До штаба мы шли почти молча; пару раз Степан пытался выцарапать из меня хоть какую-нибудь «секретную» информацию, но у него ничего не вышло: я молчал, как рыба. Наедине поговорить не удалось, ибо скрывшись в домике на дереве, мы там обнаружили плачущую Настю.

– И чего ты плачешь? – нескромно спросил Степан.

– Ох! – Мы явно застали врасплох Настю. – Хотела уединиться, проплакаться. Не думала, что вы так рано придете.

– Что случилось-то?

– Да так, пустяки.

– Неужели ты как все девчонки из нашего класса, которые ревут и даже рыдают по пустякам?

– Реву я крайне редко и уж точно не по пус… – Она не договорила и смокла; поняла, что противоречит сама себе.

– А говорила, что пустяки, – заметил я и сел рядом с ней. Хотел обнять, но передумал. – Расскажи нам, тебе станет легче.

– Не думаю.

– Если расскажешь, то Сашка поведает нам о чем-то очень важном и секретном. Правда, дружище?

– Ага, – подтвердил я.

– Поэтому ты в такой одежде? – Я загадочно кивнул. – Ладно, я расскажу вам, но вы сами напросились. Я сегодня поссорилась с родителями. Сама не знаю, как так все вышло. Они у меня строгие и очень правильные.

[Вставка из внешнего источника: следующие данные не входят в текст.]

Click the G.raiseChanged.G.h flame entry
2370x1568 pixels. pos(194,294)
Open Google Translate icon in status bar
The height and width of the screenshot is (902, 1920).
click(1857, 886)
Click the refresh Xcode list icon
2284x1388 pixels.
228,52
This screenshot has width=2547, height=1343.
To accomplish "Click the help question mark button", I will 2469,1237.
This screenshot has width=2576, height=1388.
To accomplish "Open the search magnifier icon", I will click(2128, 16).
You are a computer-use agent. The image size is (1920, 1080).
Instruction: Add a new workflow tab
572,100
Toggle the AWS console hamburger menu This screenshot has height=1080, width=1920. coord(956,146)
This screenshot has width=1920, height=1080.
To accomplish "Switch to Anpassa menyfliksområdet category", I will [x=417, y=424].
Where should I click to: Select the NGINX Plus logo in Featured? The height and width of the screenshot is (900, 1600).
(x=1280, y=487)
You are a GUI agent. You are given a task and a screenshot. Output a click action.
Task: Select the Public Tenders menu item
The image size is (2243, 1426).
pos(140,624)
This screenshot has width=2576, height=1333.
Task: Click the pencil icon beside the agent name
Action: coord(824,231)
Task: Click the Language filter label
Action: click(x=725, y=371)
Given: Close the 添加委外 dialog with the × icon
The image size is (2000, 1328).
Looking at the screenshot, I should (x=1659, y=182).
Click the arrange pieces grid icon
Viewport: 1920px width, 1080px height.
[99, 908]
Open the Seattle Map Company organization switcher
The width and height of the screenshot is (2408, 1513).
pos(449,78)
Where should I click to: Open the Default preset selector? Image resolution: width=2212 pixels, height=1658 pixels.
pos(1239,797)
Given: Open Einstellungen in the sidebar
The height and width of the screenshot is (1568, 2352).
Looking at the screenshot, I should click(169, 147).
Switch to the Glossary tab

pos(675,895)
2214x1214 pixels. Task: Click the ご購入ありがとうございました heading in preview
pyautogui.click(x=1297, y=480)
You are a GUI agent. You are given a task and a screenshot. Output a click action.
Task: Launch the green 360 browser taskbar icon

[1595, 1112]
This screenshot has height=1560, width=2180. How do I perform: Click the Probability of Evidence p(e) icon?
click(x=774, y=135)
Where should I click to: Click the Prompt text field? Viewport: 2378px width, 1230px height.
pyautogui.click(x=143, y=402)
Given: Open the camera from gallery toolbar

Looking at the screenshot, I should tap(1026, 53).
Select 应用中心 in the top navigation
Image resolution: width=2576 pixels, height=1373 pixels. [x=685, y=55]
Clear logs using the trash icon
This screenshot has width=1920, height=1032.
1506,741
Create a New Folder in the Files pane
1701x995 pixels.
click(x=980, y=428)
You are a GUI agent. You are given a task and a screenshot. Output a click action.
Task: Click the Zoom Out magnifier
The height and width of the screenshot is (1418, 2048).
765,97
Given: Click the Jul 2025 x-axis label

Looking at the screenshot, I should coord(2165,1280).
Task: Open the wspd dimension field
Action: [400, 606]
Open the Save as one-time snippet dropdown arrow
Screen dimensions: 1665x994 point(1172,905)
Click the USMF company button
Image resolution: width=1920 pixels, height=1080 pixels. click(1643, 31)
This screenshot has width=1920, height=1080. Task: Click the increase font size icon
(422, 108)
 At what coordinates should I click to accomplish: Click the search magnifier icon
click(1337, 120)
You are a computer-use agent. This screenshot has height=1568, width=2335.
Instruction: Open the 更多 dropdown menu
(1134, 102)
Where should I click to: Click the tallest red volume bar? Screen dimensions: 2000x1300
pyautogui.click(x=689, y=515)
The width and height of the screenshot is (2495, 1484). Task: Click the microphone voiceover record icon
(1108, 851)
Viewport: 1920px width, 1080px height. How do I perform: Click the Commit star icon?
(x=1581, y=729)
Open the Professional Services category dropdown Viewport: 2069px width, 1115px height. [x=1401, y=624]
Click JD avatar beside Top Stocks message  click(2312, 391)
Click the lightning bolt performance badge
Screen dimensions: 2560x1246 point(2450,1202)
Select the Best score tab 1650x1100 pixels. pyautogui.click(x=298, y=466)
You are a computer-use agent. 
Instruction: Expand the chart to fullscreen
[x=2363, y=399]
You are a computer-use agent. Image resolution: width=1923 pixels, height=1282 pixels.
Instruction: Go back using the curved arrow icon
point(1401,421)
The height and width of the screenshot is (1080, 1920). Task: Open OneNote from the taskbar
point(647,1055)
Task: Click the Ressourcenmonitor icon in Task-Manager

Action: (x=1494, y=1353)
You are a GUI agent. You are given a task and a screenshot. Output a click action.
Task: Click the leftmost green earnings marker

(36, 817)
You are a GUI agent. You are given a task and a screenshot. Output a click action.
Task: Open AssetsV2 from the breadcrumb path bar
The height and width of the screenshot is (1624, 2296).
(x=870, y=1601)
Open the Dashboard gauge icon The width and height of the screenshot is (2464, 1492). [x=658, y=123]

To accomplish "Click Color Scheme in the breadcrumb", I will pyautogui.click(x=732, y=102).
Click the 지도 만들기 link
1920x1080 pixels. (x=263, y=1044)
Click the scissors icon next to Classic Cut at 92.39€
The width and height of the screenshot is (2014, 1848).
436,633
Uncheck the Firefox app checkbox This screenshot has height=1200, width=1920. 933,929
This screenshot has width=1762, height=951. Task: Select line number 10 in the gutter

– Ну, это все родители такие! – заметил Степан и гоготнул.

– Тебе заставляют каждый день в летние каникулы читать по сто страниц в день? – спросила она у Степки.

– Нет. Они по этому поводу не парятся. Я люблю читать.

– А тебя? – Настя посмотрела на меня, и я заметил блеск в ее глазах, зарождающиеся слезы.

– Я читаю, но не по сто страниц в день.

– Значит, ваши родители не такие строгие, как мои. – Настя замолчала, в ее глазах витали воспоминания из недавнего прошлого. – Я люблю читать. Но не всегда. Бывает я читаю и не понимаю, о чем читаю. Иногда мысли не дают сконцентрироваться на тексте, хочется отложить книгу, но ты знаешь о ста страницах и продолжаешь читать. Через силу. И ладно бы они ограничились только книгами. Каждый день и через день ко мне приходят репетиторы по алгебре, физики и химии. Мой мозг скоро лопнет от этих формул и задачек! Репетиторы задают домашние задания, которые я должна решить к их следующему приходу. Так вот, сначала я читаю через себя, через силу, а потом решают задачки через себя, через силу. Я буквально заперта с утра до вечера в своей комнате, как пленница какая-то. Смотрю в окно, и плакать хочется. Ну не глупость ли заставлять меня учиться летом, когда все мои сверстники отдыхают и радуются жизни? Зачем? Зачем? Сегодня я спросила у родителей: зачем? Знаете, что они ответили мне? Они заверили меня, что каждодневные прогулки не приведут меня ни к чему хорошему, только к лени, разболтанности и к запретным плодам. – Степан засмеялся. – Я тоже засмеялась Степан при упоминании плодов. Ну не шутка ли? Где они таких словечек набрались? А самое смешное было потом, когда отец сказал мне, что лучше сидеть дома, учиться, думать о будущем. Вы представляете? Думать о будущем! Не хочу я думать о будущем, меня от него мутит уже! Я хочу жить сейчас! В настоящем! Хочу гулять, резвиться, отдыхать, быть нормальной девчонкой, а не ботаником, который трясется над каждой четверкой. Об этом я сказала родителям. Им не понравилось. Отец даже разозлился, а я его не так просто разозлить. И предупредил, что если я не успокоюсь, он запрет меня в доме до окончания летних каникул. Тут-то я не выдержала и заплакала. От слез стало стыдно. Я бежать из дома сюда. Вот такие дела.